Hier und da bekomme ich schonmal Fragen, ob ich bei all dem negativen Zeugs ueber das ich schreibe, nicht langsam die Faxen dicke habe vom Leben in Tokyo. Darauf gibt es eine ganz klare Antwort: Jain! Natuerlich geht mir hier vieles auf die Nerven, aber das geht mir ueberall auf der Welt genauso. Und natuerlich hat mein Leben in Tokyo nicht nur negative Aspekte, sonst waere ich schon laengst weg. Aber wohin.......??
Nein, zum groessten Teil geniesse ich mein Leben in Japan. Es sind die vielen kleinen Dinge, die das Leben in Japan fuer mich so interessant machen.
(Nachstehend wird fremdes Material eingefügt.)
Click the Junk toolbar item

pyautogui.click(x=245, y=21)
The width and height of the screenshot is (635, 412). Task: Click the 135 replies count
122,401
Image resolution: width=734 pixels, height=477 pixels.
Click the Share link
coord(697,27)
Nehmen wir zum Beispiel meine alltaegliche Qual: Die Zugfahrt zur Arbeit. Klar, das Pendeln zwischen Arbeit und Haus ist besonders auf meiner Strecke kein Zuckerschlecken: Extrem ueberfuellte Zuege, Mitfahrer die sich morgens die Zaehne mit Misosuppe putzen, das Tropenklima im Abteil, iPhone-Schuettler, all das macht das Bahnfahren in Tokyo zu einem negativen Erlebnis. Trotzdem gibt es hier und da Highlights die mich fuer das erlittene koerperliche Unwohl entschaedigen:
Da waere zum Beispiel die kleine Oma, sicher weit ueber 80, die mich an der Hand genommen hat, weil sie sonst einfach nicht rechtzeitig aus dem Zug gekommen waere. Als ich sie vorsichtig auf den Bahnsteig manoevriert hatte, gab sie mir zur Belohnung einen Schokoriegel, verbeugte sich und verschwand in der Menge. Niedlich!
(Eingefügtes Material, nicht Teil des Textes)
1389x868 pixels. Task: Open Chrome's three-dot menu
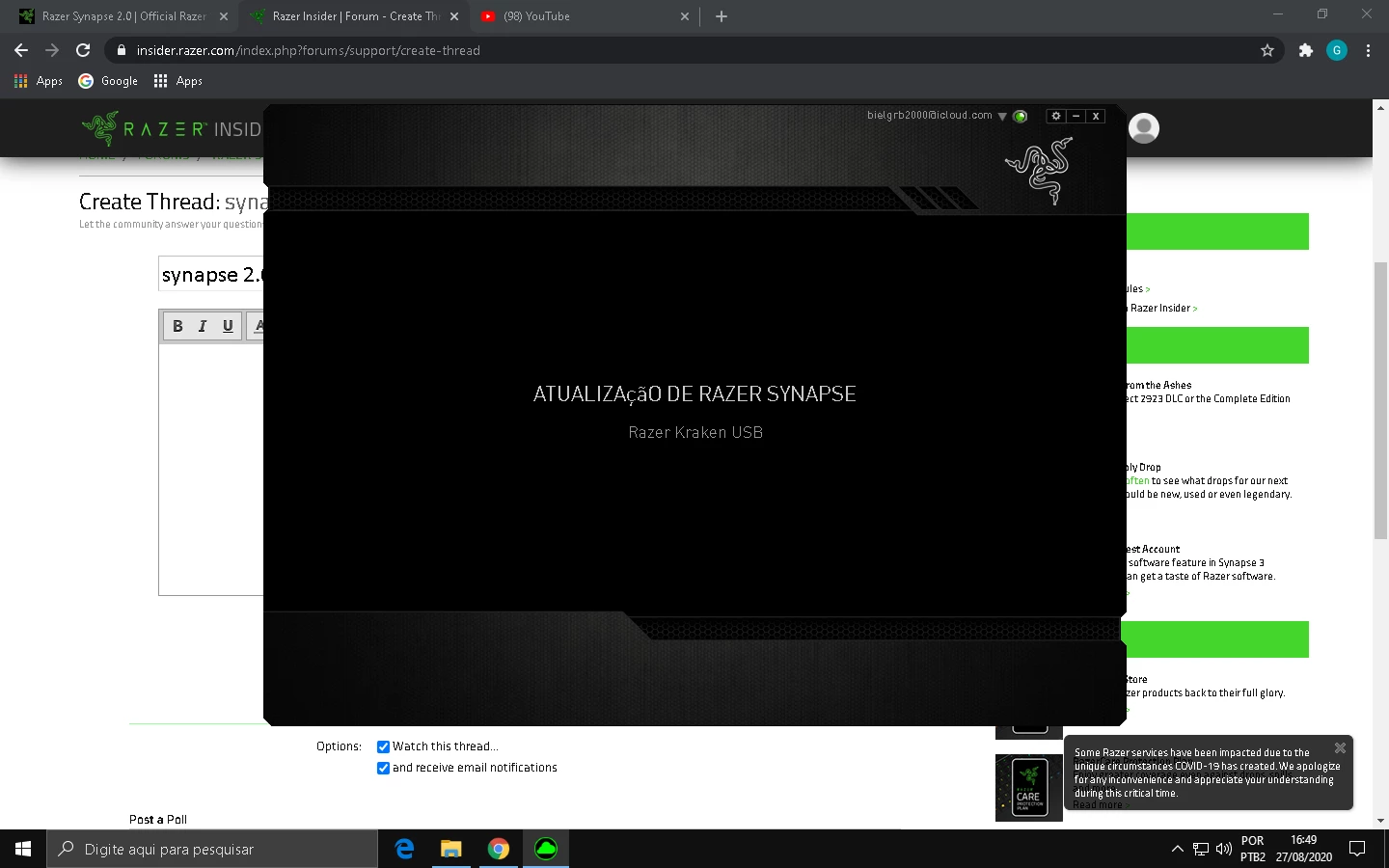click(1369, 50)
Oder da war das ca. 16 jaehrige Maedchen (High school), das sich mit Traenen in den Augen bedankte, weil ich sie zuvor aus den „Faengen“ eines Chikan (Grapscher) befreit hatte. Ich hatte mich einfach zwischen sie und den Schmierlappen gestellt, bevor er richtig loslegen konnte.
Und war der Opa, der, nachdem er mein deutsches Buch erkannte, naeher zu mir aufrueckte und mir aufgeregt von seiner Zeit in Deutschland erzaehlte. In bestem Schwaebisch!
Oder die Geschichte mit meinem verlorenen Handy: An einem Montagmorgen flutschte mir unbemerkt mein Nokia N95 aus der Tasche und fiel zu Boden. Natuerlich hab ich es erst in der Firma gemerkt. Klar, in Deutschland waere das 500 Euro-Handy weg gewesen. Hier bin ich am naechsten Tag zur „Lost and Found“-Stelle der Station gestiefelt und bekam mein Nokia in bestem Zustand und in eine Tuete gepackt ausgehaendigt, nachdem ein freundlicher Bahnbeamter (in D auch unmoeglich...) nach ein paar Details gefragt hatte.
Und nicht zu vergessen, all die wunderschoenen Frauen, denen man in der U-Bahn begegnet und von denen man auch mal ein Laecheln geschenkt bekommt.